BlueJava · 30/12/2019 10:22

Why not return the choices she found "uninspiring" and save some cash. She sounds ungrateful so scale back in future.

Dipsydoodle · 30/12/2019 10:24

You can share Prime with households. We only have one Prime account and two accounts linked to it (mine and DH). Not sure how it works with different addresses.

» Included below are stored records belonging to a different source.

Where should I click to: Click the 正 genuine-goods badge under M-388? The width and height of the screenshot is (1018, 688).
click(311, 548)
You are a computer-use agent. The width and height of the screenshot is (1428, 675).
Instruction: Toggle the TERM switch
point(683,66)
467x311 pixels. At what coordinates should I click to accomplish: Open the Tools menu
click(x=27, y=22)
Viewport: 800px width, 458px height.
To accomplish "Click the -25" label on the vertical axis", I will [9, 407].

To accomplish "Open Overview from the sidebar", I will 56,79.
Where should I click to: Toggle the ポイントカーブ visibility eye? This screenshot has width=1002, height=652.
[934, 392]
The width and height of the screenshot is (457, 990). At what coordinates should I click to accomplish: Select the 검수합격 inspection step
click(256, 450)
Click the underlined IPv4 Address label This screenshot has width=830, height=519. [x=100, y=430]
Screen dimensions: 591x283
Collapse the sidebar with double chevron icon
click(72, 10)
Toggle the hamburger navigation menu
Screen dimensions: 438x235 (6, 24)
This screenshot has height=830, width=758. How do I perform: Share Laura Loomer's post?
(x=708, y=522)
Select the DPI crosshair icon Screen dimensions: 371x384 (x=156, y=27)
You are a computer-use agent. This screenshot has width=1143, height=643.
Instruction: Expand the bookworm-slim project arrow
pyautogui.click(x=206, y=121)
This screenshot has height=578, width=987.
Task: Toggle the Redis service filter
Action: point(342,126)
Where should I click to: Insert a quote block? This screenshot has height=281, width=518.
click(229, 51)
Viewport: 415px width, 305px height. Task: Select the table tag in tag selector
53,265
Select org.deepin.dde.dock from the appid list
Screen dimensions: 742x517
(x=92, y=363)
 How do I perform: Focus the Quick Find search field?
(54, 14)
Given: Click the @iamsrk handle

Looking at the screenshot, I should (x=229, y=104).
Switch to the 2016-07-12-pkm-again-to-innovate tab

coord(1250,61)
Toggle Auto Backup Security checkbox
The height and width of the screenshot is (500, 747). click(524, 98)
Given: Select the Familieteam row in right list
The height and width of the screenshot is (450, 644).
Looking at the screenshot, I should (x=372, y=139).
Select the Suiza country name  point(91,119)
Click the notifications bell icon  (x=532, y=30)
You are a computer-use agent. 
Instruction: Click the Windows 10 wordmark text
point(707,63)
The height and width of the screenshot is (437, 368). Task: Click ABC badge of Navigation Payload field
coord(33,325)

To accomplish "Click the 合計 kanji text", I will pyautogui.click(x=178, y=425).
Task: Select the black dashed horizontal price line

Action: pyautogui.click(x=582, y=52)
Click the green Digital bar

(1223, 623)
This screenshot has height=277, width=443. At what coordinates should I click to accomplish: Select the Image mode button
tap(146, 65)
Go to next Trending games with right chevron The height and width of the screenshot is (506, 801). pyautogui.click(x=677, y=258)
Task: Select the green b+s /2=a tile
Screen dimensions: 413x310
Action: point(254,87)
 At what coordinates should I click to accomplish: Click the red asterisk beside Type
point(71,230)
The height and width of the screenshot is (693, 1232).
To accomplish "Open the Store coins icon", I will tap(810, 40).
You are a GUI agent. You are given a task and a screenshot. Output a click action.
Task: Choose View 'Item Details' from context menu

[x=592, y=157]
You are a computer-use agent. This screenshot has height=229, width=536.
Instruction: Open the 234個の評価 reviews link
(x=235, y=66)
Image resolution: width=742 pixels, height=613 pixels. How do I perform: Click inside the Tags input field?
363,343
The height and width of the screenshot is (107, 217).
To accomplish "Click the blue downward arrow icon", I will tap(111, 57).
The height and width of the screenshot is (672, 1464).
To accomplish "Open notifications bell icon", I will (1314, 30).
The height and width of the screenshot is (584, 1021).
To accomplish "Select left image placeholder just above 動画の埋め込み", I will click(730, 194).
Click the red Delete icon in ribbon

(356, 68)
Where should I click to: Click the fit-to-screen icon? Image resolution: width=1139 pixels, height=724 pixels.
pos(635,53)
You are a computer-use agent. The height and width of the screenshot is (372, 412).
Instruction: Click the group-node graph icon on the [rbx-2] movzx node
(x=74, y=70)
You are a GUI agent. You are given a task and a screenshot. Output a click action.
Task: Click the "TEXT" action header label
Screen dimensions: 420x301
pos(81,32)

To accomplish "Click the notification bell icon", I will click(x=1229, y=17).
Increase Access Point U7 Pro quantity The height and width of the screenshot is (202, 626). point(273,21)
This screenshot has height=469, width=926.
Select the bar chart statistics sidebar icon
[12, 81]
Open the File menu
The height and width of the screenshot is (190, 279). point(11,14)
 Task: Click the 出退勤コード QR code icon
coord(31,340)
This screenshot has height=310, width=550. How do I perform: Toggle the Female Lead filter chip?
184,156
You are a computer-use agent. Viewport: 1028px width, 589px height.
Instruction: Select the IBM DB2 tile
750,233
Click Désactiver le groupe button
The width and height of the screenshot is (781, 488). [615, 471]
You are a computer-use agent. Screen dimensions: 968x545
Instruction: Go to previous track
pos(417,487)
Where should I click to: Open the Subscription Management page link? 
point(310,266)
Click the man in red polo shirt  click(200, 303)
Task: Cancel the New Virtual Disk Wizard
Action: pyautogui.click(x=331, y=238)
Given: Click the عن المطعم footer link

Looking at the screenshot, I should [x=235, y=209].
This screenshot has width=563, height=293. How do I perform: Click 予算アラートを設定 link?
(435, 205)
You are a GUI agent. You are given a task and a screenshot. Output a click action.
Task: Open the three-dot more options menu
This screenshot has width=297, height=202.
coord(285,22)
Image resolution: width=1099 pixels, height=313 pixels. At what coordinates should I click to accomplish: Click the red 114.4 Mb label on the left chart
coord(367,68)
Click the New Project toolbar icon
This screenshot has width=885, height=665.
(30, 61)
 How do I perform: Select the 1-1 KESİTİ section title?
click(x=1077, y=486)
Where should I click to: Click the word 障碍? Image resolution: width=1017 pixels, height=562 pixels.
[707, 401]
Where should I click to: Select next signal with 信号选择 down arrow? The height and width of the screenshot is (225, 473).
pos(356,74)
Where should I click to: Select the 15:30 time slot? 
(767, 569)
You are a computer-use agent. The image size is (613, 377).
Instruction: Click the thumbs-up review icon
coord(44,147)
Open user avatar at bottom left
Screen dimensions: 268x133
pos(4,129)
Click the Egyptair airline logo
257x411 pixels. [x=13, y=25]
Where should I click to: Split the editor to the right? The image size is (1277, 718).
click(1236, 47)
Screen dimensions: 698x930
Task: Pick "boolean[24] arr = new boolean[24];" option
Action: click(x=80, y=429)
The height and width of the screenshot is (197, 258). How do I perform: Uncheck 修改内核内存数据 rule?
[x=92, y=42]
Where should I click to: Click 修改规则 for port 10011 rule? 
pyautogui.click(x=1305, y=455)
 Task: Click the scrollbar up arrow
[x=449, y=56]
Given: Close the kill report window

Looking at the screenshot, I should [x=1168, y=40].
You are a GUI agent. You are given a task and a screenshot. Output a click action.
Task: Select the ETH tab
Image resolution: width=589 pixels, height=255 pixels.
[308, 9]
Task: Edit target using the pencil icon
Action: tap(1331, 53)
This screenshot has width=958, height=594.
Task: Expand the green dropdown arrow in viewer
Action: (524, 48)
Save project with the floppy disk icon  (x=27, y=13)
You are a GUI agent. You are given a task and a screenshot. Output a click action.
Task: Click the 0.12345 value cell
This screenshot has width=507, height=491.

The whole thing is a bit weird really as she will have gotten emails saying what had been bought which I'd find a bit strange for a birthday but she was also ungrateful for her comments.

Dipsydoodle · 30/12/2019 10:25

Actually I see now you didn't necessarily buy them on Amazon so ignore me!

fedup21 · 30/12/2019 10:26

This AIBU depends completely on what you bought!!

nzborn · 30/12/2019 10:28

I'd be so uninspired next year l absolutely couldn't think of what to get her ( snigger )

Cherrysoup · 30/12/2019 10:28

Next year, get her a Baylis and Harding set. She’s a bloody rude cow. I’d be asking for the whole lot back.

LonginesPrime · 30/12/2019 10:38

Does she mean uninspired because she's already looked at the stuff you'd bought and decided she didn't want it?

She might have felt a bit violated/embarrassed by the fact you'd looked through her history and was trying to remember whether she'd looked at anything embarrassing.

These were all things she'd decided not to buy or add to her wishlist already, so it seems like a bit of a risky strategy for present suggestions.

StillCoughingandLaughing · 30/12/2019 10:43

But the more I think about it, spending £250 on a joint Amazon account where she can see what has been bought, for a special birthday is both careless and inconsiderate. For that sort of money I think she would have preferred for you to go and choose her something special yourself, maybe a nice piece of jewellery or a watch. It sounds like you bought here a bunch of stuff that came to £250, maybe she wanted one special gift and a surprise.

This is so sickeningly Princessy. ‘I wanted a big speshul surpwise!!! Where’s my lovely, speshul jewellery?!’ Christ alive.

I think for the sister’s next birthday I’d be inspired to spend the money on a pair of steel toe-capped boots and treat her to a surprise kick in the foof.

katewhinesalot · 30/12/2019 10:49

It's actually inspired to think about using it for ideas.

When you say decorated, you mean party decorations don't you? I wouldn't be happy for any of my rooms to be decorated, as in paint, wallpaper etc.